**Set problem:** Rewrite every entry below as a numbered list, one line per item, and leave out the blank lines.

━━━━━━━━━━━━━━━━

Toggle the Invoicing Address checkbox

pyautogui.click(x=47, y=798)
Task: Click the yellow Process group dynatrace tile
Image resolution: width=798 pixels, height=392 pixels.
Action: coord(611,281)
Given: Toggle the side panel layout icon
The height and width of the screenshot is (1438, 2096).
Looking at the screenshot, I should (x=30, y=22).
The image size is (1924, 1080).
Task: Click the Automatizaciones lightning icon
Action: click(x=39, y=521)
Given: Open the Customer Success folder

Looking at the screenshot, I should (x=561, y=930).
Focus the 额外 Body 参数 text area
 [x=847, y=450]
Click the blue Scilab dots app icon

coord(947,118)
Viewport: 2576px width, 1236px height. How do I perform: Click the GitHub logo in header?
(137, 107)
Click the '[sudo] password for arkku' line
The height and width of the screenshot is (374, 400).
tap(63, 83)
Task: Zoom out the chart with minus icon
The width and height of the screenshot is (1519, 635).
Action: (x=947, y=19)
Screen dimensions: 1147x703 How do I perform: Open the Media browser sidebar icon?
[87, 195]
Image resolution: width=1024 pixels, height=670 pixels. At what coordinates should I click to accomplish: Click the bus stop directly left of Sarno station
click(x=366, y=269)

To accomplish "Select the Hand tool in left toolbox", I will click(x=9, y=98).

━━━━━━━━━━━━━━━━

**Response to this task:**
1. Toggle the Invoicing Address checkbox
2. pyautogui.click(x=47, y=798)
3. Task: Click the yellow Process group dynatrace tile
4. Image resolution: width=798 pixels, height=392 pixels.
5. Action: coord(611,281)
6. Given: Toggle the side panel layout icon
7. The height and width of the screenshot is (1438, 2096).
8. Looking at the screenshot, I should (x=30, y=22).
9. The image size is (1924, 1080).
10. Task: Click the Automatizaciones lightning icon
11. Action: click(x=39, y=521)
12. Given: Open the Customer Success folder
13. Looking at the screenshot, I should (x=561, y=930).
14. Focus the 额外 Body 参数 text area
15.  [x=847, y=450]
16. Click the blue Scilab dots app icon
17. coord(947,118)
18. Viewport: 2576px width, 1236px height. How do I perform: Click the GitHub logo in header?
19. (137, 107)
20. Click the '[sudo] password for arkku' line
21. The height and width of the screenshot is (374, 400).
22. tap(63, 83)
23. Task: Zoom out the chart with minus icon
24. The width and height of the screenshot is (1519, 635).
25. Action: (x=947, y=19)
26. Screen dimensions: 1147x703 How do I perform: Open the Media browser sidebar icon?
27. [87, 195]
28. Image resolution: width=1024 pixels, height=670 pixels. At what coordinates should I click to accomplish: Click the bus stop directly left of Sarno station
29. click(x=366, y=269)
30. To accomplish "Select the Hand tool in left toolbox", I will click(x=9, y=98).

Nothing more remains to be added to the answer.